Visa seems to be realizing that the use of crypto is becoming more prominent outside of the fintech field, with consumers and businesses adopting the technology in larger numbers. From May 2019 to May 2020, more than $10 billion in crypto was used for online payments.
Visa invested in crypto research company Anchorage last year, and it led to platforms such as Zether and FlyClient, all of which contributed to the current program.
The new Visa cryptocurrency wallet will be similar to a digital wallet.
The wallet is designed to deliver a, “full range of Visa’s capabilities,” that will make it, “faster and easier for consumers to convert digital currency and push those funds to their Visa credentials in real-time.”

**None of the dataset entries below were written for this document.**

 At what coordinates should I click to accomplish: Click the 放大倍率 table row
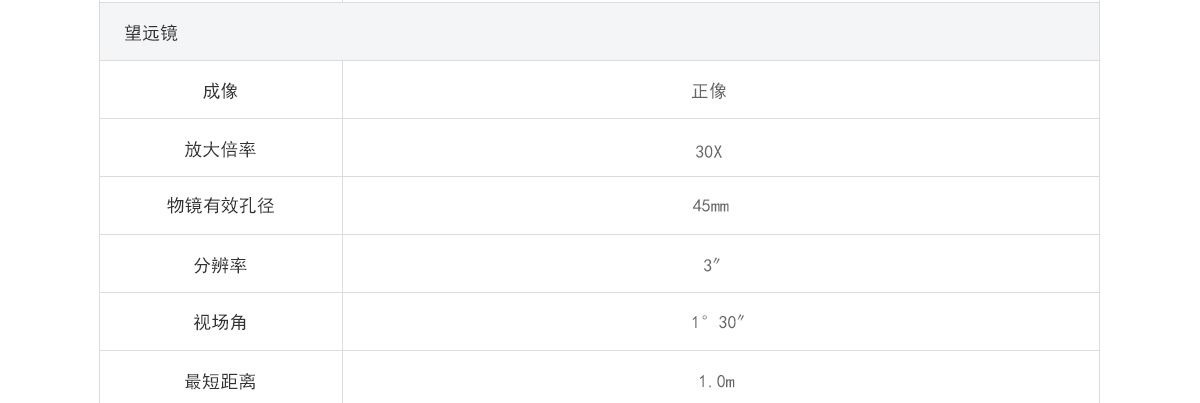click(x=599, y=148)
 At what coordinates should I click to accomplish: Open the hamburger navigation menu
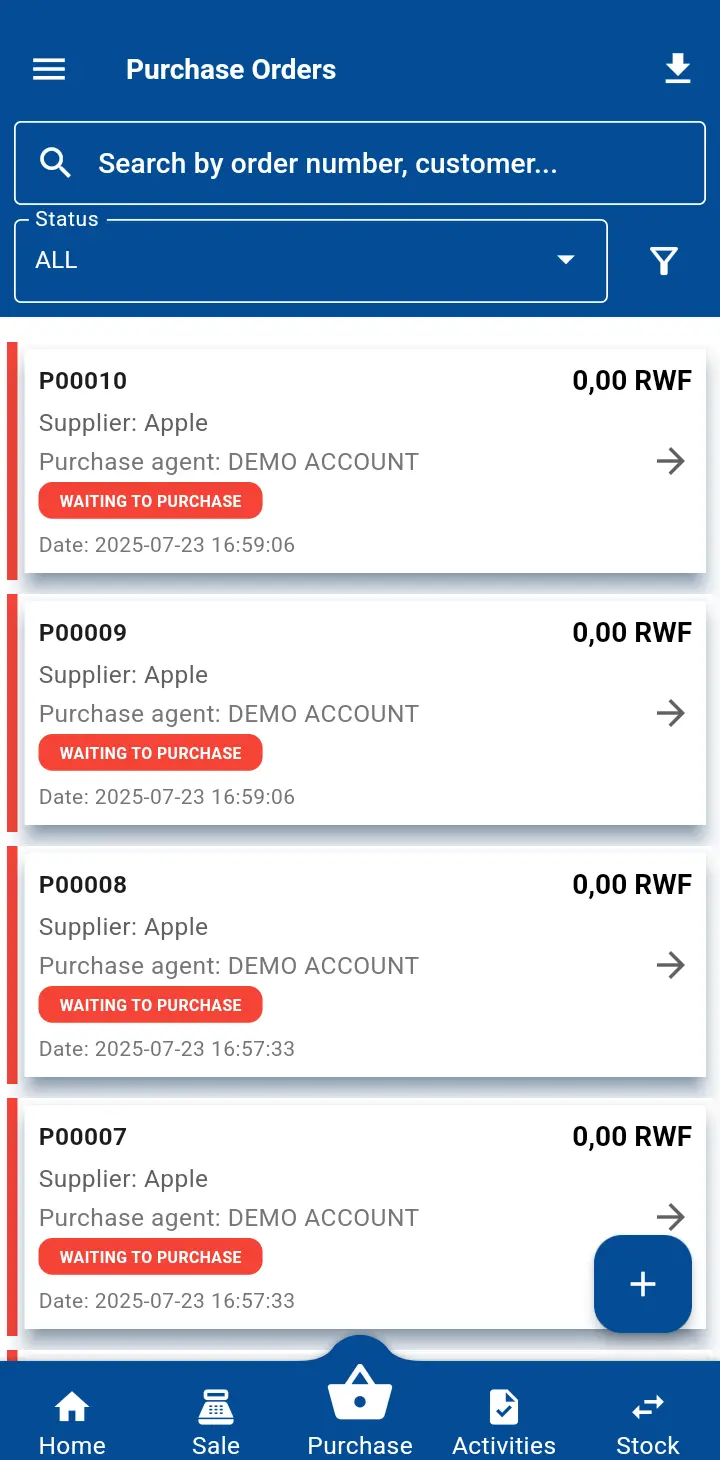(x=49, y=69)
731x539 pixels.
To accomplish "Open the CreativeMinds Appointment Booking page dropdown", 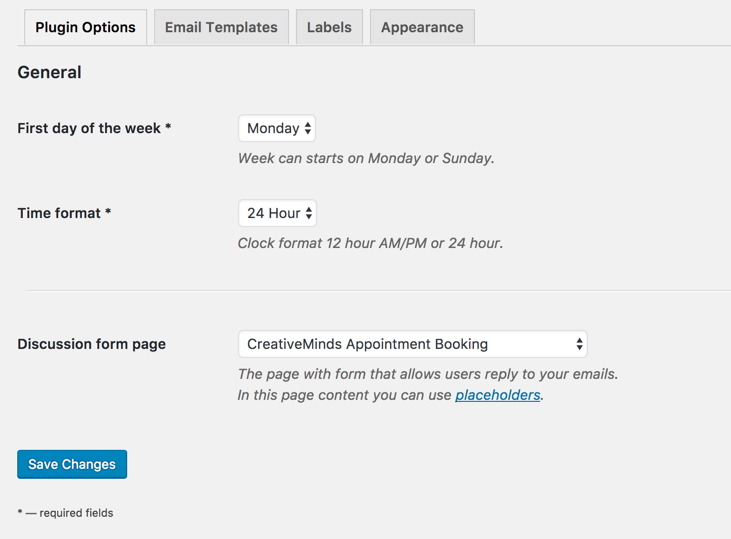I will point(412,344).
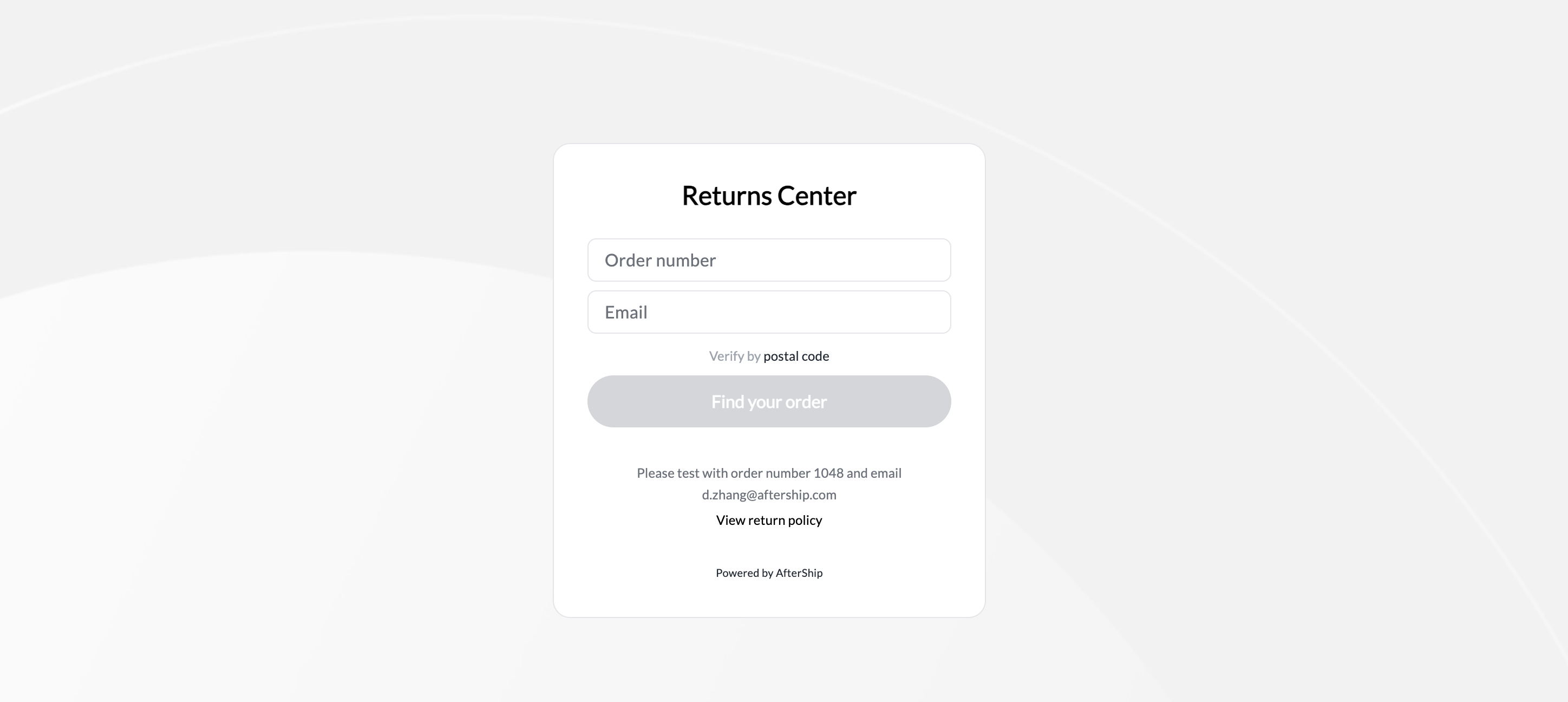Screen dimensions: 1568x702
Task: Focus the Email text field
Action: click(x=769, y=313)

Early last week, the Office of the Comptroller of the Currency (OCC) announced that national banks and federal savings associations are authorized to commercially provide cryptocurrency custody services.
“This opinion clarifies that banks can continue satisfying their customers’ needs for safeguarding their most valuable assets, which today for tens of millions of Americans includes cryptocurrency.”
These developments point to a greater role for cryptos in the payments space, and the de facto endorsement of the sector by the OCC may help people trust de-centralized currencies more.
The Blockchain movement
On the other side of the globe, Alibaba introduced its new blockchain, AntChain, and its blockchain workstation. Its purpose is to streamline the integration of blockchain technology for businesses and startups.
With tech giants such as Alibaba and Visa leading the charge for mainstream blockchain payments integration — more industries can be expected to adopt the technology. This should mean further advances in blockchain development and potential competition in the industry as a whole.